Tendo sido formado por atores-diretores no Teatro Brasileiro de Comédia, soube, enquanto diretor, retribuir a generosidade, exigindo marcas precisas, valorizando o ator antes do espetáculo. Interessava-se por um tema, sem se preocupar com o sucesso -basta citar as várias vezes que voltou, enquanto ator e diretor, a encenar os "Seis Personagens à Procura de um Autor", de Pirandello.
Sua técnica, apurada ao longo de décadas, em uma dedicação constante, guardava um selo de qualidade inconfundível. Mas Paulo Autran não era apenas um nome nem mesmo um rosto: era uma paixão em cena. Usasse ele as cartas que tinha na manga ou se aventurasse por caminhos novos, nunca deixava de transparecer o prazer que tinha ao interpretar. Era emocionante, no ato final de "O Avarento", sua última montagem, vê-lo sentando em cena, assistindo a seus colegas: uma generosidade não só com iniciantes mas com a profissão.
Deixa assim um modelo inequívoco de como deve ser um ator: culto, estudioso, capaz de traduzir os textos estrangeiros que encena, capaz de dirigir seus colegas sem impor seu estilo pessoal, sempre atento ao que acontece nos palcos do mundo, seja na Broadway ou na praça Roosevelt, que freqüentava também, e que agora lhe faz uma homenagem não planejada como póstuma.
Apesar de tantas décadas de serviço, não deixa a impressão de uma carreira consumada: tinha uma grande pilha de textos na gaveta e uma fila na bilheteria sempre pronta a ser formada. Pena que a imortalidade que advém do talento seja apenas simbólica. Paulo Autran atravessaria o novo século sem se esgotar, sempre se reinventando, sempre redescobrindo o prazer de estar em cena. Talvez a melhor homenagem a Autran seja considerar "Hamlet" sua grande criação: uma montagem que ainda não tinha feito.

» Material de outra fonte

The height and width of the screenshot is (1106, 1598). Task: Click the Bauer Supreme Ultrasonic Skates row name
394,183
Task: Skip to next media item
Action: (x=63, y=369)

Não são poucos, felizmente, os que seguram o bastão nessa dura corrida de revezamento que é o teatro brasileiro. Uma corrida sem chegada, na qual a vitória não é a do primeiro apenas mas de todos os que galvanizam a platéia com o prazer do corpo em movimento. A vida de Paulo Autran sempre foi o teatro. Então, Paulo Autran não morrerá nunca.